I meant to include in the previous email that I add the following lines to
the loop over dmin in Graeme's script:
gridding = structure.crystal_symmetry().gridding(d_min=dmin)
print "gridding: ", gridding.n_real()
giving the output:
d_min: 5.0
gridding: (3, 3, 3)
d_min: 2.5
gridding: (8, 8, 8)
d_min: 1.7
gridding: (9, 9, 9)
With so few grid points it is entirely unsurprising that the FFT is such a
poor approximation of the direct summation in this case!
Cheers,
Richard
On 7 December 2012 10:49, Richard Gildea
Hi Graeme,
When you pass algorithm=None to xray.structure.structure_factors() it is supposed determine dynamically whether direct summation or FFT is best suited. However in this case (I guess because of the tiny unit cell?), the algorithm for choosing which method clearly fails as in this case direct summation would undoubtedly be better than FFT:
(from cctbx_project/cctbx/xray/structure_factors/from_scatterers.py)
# rough estimate if ( 4*n_scatterers*self.space_group().order_p()*n_miller_indices < self.crystal_gridding().n_grid_points()): algorithm = "direct"
Maybe there should be some special handling for small unit cells here? I don't know if there is a reason why you would ever want to calculate structure factors via FFT for unit cells this tiny?
Cheers,
Richard
On 7 December 2012 09:21, Nicholas Sauter
wrote: Graeme,
Just as a general ballpark figure, for protein work the difference between approximate FFT structure factors and the exact direct sum figures is on the order of 1%.
Nick
Bing!
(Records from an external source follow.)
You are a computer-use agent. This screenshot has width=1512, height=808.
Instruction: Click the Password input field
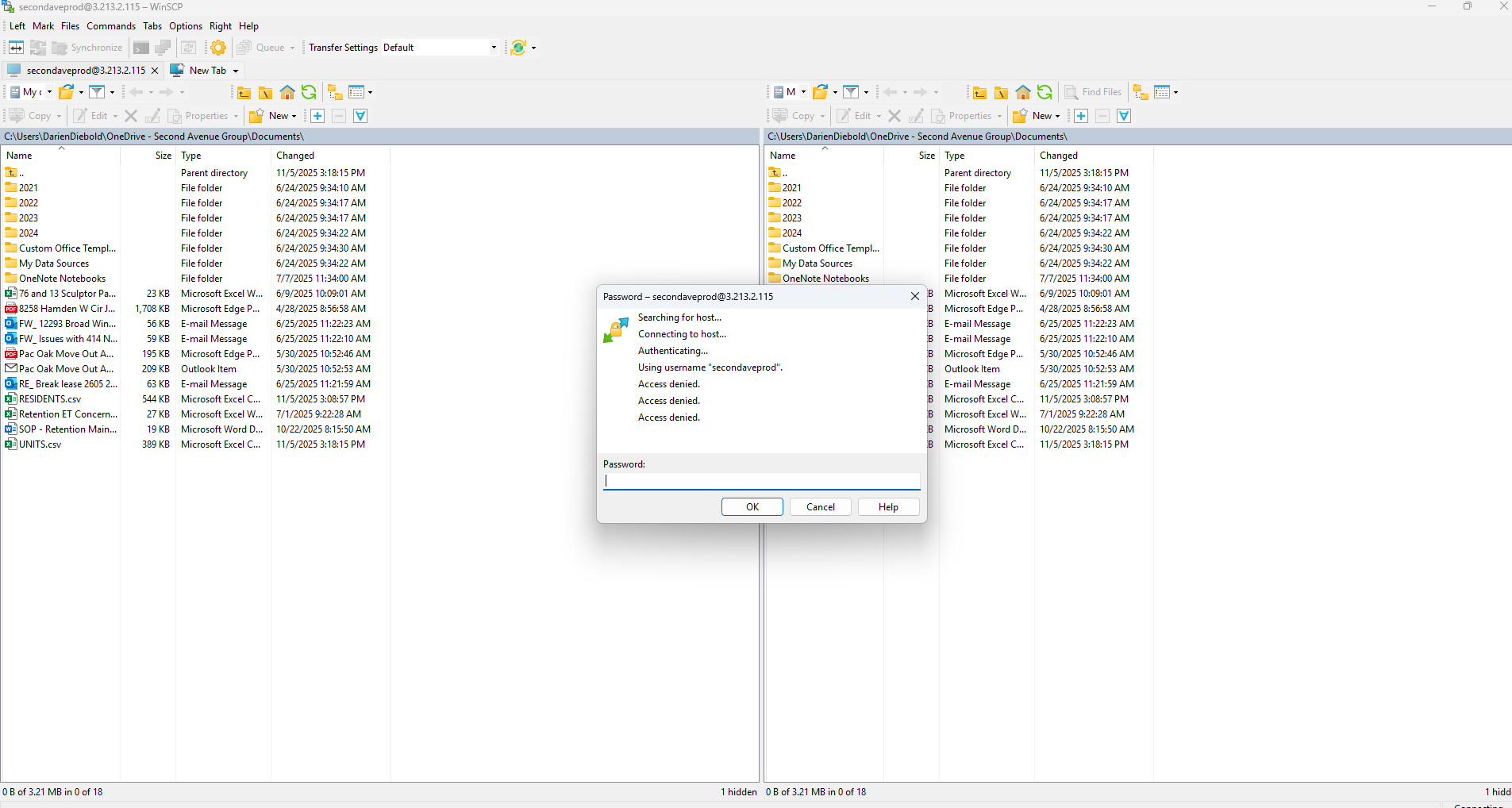click(761, 481)
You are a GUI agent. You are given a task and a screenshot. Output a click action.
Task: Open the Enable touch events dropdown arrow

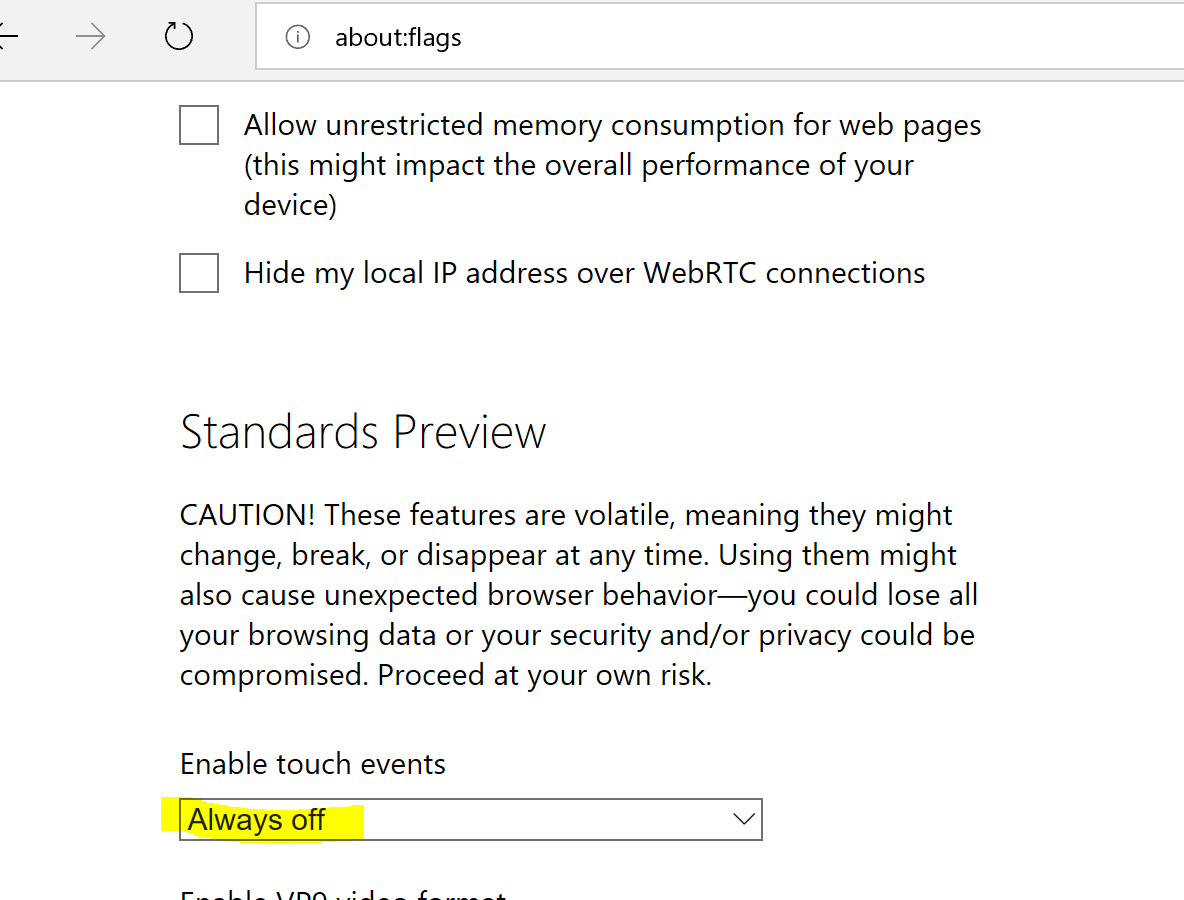tap(743, 820)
Bet Nat's hit this in one.
There may be a resolution dependence for 'F' but F001 (say) should not change, and should not go from 0 to non-0 no matter what. Direct summation much better here...
Presumably for a protein structure the effects of gridding will also be much less significant.
Thanks,
Graeme ________________________________________ From: [email protected] [ [email protected]] on behalf of Nathaniel Echols [ [email protected]] Sent: 07 December 2012 15:46 To: cctbx mailing list Subject: Re: [cctbxbb] Structure factor calculation weirdness
On Fri, Dec 7, 2012 at 7:36 AM,
wrote: Some confusion here at diamond – it seems that the amplitude of F(hkl) depends on dmin
Yes, because it's using the FFT method, which means it first does map sampling on a grid whose dimensions will partly depend on the resolution. I'm not sure if there is resolution dependence for the scattering factors (I thought so, but I don't really know details), but I tried using direct summation and the resolution effect disappears.
f_calc = structure.structure_factors( algorithm="direct", d_min = dmin).f_calc()
For your toy example the speed difference isn't noticeable - for a protein structure it will be considerable.